The researchers discovered that precisely modulated lasers could silently send "voice" commands to smart speakers from hundreds of feet away. The attack also worked on smartphones and on an iPad, but only at short distances.
How can you defend yourself if this starts happening in real life? The best bet is to make sure your Amazon Echo, Google Home, Facebook Portal, Amazon Fire TV Cube and other smart speakers aren't facing windows. Putting black tape over the microphone may not work because a high-powered laser beam could shine, or even burn, right through.
The technical details
These attacks work because the microphones on smart speakers and on smartphones are actually printed-circuit chips with two layers, a flexible membrane and a stiff backplate, through which electric charges flow.

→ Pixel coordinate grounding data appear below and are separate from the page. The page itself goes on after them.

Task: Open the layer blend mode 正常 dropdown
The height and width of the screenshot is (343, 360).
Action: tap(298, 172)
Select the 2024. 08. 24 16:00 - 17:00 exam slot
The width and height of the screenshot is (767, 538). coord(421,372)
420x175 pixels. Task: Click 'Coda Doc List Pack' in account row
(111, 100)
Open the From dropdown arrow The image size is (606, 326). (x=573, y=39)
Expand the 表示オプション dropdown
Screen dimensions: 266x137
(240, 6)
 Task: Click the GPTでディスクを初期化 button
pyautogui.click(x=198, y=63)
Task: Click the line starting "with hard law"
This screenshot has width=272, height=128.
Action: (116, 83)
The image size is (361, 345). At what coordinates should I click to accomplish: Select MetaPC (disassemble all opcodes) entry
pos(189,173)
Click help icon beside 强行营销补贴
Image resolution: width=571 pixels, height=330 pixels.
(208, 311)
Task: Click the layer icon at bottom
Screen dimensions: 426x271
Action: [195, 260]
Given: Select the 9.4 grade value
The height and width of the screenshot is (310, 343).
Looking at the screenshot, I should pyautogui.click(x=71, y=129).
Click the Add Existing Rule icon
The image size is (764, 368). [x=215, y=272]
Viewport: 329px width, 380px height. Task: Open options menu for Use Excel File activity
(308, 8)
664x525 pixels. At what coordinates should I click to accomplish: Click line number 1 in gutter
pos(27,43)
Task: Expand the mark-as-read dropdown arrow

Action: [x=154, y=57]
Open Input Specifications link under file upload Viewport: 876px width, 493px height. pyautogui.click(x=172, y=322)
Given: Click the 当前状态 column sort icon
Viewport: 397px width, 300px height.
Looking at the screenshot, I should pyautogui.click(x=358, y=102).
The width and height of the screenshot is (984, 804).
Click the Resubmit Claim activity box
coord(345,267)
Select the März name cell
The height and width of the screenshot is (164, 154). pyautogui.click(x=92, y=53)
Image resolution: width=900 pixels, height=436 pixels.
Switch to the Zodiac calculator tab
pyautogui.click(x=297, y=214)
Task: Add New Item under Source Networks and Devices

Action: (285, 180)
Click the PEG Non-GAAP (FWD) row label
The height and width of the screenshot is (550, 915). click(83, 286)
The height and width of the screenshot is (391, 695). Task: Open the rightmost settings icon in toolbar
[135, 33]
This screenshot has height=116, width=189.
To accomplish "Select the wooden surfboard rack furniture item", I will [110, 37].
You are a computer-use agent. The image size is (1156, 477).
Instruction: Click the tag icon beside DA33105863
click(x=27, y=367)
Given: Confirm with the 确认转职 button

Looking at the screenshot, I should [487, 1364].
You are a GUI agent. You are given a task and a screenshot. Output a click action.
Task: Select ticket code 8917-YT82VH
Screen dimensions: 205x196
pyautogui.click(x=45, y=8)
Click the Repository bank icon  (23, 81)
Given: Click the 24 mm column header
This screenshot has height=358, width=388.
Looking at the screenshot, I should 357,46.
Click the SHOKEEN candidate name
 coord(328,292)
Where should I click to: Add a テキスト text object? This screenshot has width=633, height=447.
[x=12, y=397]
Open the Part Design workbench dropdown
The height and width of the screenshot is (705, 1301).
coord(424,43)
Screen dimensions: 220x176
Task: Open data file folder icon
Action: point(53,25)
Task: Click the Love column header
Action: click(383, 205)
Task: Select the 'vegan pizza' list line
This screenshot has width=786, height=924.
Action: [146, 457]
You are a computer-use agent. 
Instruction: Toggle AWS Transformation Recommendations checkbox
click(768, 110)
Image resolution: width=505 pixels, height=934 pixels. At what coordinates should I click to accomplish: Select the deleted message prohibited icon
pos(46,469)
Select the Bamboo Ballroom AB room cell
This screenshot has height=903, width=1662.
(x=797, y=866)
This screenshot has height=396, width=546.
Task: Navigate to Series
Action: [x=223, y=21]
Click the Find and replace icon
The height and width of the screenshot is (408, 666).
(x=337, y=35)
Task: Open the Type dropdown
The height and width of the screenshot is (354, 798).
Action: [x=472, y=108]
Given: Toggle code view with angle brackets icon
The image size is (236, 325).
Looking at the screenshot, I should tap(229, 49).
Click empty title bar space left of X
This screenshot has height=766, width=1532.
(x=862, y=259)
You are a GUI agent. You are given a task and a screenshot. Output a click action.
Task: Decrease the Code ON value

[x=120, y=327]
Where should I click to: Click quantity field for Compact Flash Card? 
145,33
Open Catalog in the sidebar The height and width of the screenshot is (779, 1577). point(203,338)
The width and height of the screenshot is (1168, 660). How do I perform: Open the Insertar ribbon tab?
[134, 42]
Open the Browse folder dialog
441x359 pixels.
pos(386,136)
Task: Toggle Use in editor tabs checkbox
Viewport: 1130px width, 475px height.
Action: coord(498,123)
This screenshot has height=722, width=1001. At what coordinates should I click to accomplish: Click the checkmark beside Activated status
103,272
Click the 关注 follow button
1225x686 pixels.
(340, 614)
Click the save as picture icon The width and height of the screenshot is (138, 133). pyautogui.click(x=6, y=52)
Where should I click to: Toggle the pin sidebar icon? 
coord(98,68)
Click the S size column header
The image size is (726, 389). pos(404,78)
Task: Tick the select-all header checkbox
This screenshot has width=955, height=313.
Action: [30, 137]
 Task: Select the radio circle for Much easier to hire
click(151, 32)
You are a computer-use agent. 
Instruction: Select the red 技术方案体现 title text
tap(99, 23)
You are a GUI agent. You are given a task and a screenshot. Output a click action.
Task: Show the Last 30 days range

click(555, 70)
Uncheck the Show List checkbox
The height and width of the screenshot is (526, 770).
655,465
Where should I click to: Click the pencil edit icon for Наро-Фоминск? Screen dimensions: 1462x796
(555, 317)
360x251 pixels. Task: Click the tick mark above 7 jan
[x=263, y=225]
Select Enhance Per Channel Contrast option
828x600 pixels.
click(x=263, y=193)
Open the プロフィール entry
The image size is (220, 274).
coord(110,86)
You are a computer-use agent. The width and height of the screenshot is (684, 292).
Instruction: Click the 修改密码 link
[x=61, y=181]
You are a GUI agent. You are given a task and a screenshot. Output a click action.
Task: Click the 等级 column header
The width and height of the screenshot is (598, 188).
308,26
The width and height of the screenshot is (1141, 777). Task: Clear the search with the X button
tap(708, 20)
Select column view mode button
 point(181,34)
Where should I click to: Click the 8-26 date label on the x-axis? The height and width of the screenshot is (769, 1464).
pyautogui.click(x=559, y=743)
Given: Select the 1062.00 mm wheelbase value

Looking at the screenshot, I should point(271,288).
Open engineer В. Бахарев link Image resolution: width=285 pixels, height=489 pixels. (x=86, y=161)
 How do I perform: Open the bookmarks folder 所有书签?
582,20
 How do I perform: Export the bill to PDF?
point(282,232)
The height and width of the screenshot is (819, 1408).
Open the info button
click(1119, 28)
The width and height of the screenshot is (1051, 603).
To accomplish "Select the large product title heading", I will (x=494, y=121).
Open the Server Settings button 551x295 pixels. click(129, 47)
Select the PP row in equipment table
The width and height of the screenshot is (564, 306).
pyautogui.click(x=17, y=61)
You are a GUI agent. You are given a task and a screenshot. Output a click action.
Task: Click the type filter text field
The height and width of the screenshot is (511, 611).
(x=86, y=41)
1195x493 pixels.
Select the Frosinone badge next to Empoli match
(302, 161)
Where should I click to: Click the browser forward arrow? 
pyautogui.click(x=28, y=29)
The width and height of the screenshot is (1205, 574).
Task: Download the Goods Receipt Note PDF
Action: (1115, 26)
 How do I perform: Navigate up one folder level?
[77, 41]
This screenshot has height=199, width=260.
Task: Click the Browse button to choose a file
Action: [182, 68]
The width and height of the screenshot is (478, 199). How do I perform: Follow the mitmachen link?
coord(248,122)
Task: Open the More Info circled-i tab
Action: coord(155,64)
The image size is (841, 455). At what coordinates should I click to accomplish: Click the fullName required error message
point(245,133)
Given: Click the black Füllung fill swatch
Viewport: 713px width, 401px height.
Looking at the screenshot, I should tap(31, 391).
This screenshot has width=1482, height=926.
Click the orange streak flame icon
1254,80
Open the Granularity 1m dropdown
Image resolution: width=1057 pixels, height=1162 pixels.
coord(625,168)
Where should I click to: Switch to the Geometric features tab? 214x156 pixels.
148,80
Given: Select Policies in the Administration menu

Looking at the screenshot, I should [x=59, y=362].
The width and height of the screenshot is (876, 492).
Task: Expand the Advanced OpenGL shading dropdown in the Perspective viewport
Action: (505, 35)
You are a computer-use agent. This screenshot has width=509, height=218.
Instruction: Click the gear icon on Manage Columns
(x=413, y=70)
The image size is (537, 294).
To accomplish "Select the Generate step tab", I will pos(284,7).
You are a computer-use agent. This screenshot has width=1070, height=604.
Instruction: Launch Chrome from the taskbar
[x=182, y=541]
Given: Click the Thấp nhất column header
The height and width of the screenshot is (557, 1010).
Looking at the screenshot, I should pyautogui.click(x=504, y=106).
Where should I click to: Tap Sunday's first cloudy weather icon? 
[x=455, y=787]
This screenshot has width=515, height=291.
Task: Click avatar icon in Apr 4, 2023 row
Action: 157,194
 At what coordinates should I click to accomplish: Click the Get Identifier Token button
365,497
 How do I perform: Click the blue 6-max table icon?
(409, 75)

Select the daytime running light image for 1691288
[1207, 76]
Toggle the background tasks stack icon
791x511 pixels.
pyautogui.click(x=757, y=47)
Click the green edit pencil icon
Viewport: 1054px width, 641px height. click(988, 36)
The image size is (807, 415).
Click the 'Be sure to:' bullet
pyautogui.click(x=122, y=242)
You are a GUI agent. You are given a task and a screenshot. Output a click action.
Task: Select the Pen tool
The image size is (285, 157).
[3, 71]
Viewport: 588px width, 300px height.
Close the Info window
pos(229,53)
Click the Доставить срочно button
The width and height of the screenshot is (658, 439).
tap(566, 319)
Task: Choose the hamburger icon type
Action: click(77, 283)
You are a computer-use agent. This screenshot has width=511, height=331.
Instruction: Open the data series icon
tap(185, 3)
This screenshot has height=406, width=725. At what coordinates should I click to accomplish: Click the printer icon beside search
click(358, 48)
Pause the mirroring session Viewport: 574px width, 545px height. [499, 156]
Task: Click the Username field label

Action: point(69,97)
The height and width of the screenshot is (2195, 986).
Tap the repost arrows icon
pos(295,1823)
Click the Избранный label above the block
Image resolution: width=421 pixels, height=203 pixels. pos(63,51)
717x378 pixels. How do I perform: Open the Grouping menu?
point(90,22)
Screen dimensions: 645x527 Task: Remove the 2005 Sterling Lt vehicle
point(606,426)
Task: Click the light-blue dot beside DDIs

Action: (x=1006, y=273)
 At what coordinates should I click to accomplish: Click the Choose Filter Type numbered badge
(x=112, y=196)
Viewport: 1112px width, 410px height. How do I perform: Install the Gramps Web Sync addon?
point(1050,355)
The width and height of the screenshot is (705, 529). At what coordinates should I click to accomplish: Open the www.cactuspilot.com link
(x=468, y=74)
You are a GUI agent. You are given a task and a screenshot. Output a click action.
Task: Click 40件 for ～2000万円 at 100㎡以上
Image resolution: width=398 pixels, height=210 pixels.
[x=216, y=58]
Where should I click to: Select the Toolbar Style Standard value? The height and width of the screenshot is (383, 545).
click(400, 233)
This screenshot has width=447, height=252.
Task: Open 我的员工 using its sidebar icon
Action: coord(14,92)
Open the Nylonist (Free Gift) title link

Sound waves cause the membrane to flex and vary its distance from the backplate, and the resulting changes in electric capacitance are registered by the backplate, which converts the changes into an electric signal. The smart speaker or smartphone interprets this signal as sound.
But a laser beam can short-circuit this process, although it's not yet clear exactly how. It may be that the laser creates the same sorts of changes in electric capacitance on the microphone's backplate as sound would. Or it may be that the laser heats up the air around the microphone to move the membrane.
In any case, the microphone will think there is sound, even if there is none, and send the resulting signal to the device's CPU.
You can do this too for less than $700
The researchers, from the University of Michigan and the University of Electro-Communications in Tokyo, found that a setup involving a laptop, a standard photographer's tripod, a $30 audio amplifier, a $350 laser "driver" and a cheap laser pointer ($15-$20) could be used modulate the laser beam to mimic actual voice commands. That's enough equipment to send fake voice commands to microphones a few feet away.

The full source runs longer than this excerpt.